## Provided records
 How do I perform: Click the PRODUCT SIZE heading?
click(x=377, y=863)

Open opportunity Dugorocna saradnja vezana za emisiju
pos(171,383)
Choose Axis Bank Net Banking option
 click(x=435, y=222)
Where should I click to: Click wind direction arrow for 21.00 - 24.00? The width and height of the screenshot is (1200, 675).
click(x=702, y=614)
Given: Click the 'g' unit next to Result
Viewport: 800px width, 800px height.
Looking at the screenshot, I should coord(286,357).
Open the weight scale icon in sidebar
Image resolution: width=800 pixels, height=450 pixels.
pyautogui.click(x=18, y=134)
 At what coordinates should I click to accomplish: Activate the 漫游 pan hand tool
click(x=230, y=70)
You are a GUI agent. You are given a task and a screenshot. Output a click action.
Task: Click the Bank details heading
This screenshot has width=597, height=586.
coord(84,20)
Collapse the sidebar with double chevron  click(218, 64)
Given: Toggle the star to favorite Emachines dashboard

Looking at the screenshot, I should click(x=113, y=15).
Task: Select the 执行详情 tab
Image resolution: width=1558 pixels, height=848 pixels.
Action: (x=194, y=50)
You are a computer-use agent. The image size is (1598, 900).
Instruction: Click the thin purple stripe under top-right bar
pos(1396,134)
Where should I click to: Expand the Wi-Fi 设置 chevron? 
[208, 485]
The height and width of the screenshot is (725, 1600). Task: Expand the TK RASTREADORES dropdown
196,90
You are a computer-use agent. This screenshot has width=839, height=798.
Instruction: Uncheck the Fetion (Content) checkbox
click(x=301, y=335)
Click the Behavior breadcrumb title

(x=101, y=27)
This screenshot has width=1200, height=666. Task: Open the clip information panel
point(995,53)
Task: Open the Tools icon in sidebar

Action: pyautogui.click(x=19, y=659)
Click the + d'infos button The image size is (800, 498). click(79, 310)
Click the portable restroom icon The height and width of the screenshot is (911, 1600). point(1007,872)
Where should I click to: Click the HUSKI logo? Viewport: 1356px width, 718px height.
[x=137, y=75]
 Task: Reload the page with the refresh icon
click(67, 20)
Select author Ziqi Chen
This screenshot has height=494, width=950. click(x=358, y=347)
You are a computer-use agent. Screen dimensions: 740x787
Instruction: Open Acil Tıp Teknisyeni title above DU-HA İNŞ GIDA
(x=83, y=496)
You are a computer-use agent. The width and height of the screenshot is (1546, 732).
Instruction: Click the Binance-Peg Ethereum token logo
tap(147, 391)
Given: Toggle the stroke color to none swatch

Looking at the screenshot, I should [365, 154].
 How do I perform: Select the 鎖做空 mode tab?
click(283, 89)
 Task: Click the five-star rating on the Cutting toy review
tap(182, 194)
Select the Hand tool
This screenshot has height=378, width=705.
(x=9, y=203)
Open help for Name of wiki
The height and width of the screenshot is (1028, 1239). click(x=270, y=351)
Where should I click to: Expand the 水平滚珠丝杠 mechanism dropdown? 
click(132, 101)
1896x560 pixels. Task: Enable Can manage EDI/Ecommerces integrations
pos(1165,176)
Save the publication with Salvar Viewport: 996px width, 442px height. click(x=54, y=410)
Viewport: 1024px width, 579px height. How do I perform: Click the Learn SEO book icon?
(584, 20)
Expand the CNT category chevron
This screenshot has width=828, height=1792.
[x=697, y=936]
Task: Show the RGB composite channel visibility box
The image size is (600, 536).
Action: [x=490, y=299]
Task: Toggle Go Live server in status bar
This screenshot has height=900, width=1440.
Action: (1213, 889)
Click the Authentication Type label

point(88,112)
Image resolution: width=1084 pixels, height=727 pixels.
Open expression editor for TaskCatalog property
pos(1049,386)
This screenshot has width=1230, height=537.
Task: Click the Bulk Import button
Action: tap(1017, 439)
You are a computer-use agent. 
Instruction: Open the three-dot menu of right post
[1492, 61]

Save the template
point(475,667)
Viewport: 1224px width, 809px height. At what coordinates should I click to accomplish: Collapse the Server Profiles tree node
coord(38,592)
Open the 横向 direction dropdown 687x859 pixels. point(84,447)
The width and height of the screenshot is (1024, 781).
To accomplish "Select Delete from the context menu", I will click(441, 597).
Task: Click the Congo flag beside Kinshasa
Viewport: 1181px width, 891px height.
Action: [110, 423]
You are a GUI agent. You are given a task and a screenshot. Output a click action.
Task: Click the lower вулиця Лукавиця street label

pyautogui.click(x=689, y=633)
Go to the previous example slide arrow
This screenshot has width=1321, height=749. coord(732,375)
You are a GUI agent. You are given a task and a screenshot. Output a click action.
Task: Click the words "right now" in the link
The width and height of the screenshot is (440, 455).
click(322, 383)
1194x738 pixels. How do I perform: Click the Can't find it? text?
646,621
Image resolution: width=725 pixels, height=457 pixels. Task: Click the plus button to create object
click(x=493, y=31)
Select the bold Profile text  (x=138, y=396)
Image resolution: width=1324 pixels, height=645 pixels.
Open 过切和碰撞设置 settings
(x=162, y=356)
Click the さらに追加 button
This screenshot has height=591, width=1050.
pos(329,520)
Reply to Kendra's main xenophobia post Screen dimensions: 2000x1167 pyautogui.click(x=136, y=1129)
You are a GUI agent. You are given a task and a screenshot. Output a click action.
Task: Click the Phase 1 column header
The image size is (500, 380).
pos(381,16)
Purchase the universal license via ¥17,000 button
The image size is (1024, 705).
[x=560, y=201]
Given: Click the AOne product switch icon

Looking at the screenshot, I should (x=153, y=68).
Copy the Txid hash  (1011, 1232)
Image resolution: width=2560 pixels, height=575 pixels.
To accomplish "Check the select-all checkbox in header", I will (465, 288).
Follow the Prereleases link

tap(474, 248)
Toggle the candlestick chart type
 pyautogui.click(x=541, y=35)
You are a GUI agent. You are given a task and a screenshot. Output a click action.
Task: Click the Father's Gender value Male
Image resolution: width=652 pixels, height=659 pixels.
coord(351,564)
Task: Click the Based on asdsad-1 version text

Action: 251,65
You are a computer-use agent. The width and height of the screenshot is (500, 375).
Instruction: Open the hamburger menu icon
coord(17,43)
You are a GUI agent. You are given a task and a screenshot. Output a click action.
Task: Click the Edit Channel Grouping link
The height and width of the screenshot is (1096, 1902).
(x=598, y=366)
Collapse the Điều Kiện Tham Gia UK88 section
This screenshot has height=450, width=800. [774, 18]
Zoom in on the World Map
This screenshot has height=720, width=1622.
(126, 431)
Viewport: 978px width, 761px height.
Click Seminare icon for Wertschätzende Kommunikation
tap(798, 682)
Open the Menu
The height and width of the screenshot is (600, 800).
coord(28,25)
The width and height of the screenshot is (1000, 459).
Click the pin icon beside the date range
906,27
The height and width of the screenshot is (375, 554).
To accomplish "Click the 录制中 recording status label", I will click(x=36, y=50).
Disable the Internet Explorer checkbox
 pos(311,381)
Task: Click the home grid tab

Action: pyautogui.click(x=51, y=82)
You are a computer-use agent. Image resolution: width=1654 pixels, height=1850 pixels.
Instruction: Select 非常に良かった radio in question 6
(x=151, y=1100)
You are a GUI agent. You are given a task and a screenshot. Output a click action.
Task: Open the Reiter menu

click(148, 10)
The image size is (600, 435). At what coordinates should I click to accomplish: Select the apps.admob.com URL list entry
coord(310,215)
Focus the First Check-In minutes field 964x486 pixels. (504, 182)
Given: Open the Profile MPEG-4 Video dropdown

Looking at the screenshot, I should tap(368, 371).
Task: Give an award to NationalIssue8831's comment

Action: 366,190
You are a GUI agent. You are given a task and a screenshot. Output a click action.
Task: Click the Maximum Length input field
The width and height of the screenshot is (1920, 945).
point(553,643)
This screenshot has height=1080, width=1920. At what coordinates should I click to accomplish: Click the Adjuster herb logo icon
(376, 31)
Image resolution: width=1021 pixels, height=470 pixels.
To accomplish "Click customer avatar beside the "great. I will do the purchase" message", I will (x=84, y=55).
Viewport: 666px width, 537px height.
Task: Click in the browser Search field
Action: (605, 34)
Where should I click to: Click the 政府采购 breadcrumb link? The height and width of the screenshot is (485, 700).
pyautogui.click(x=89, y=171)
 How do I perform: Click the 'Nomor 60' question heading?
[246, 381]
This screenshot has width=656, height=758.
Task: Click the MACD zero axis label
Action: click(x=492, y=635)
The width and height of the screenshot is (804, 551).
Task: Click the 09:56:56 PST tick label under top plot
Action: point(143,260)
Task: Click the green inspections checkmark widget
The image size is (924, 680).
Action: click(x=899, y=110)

## Problem to work on
Each line in the material with "dimensions" in it must be reported.

## Answer to this problem
You are a computer-use agent. Screen dimensions: 740x787
Reply to Kendra's main xenophobia post Screen dimensions: 2000x1167 pyautogui.click(x=136, y=1129)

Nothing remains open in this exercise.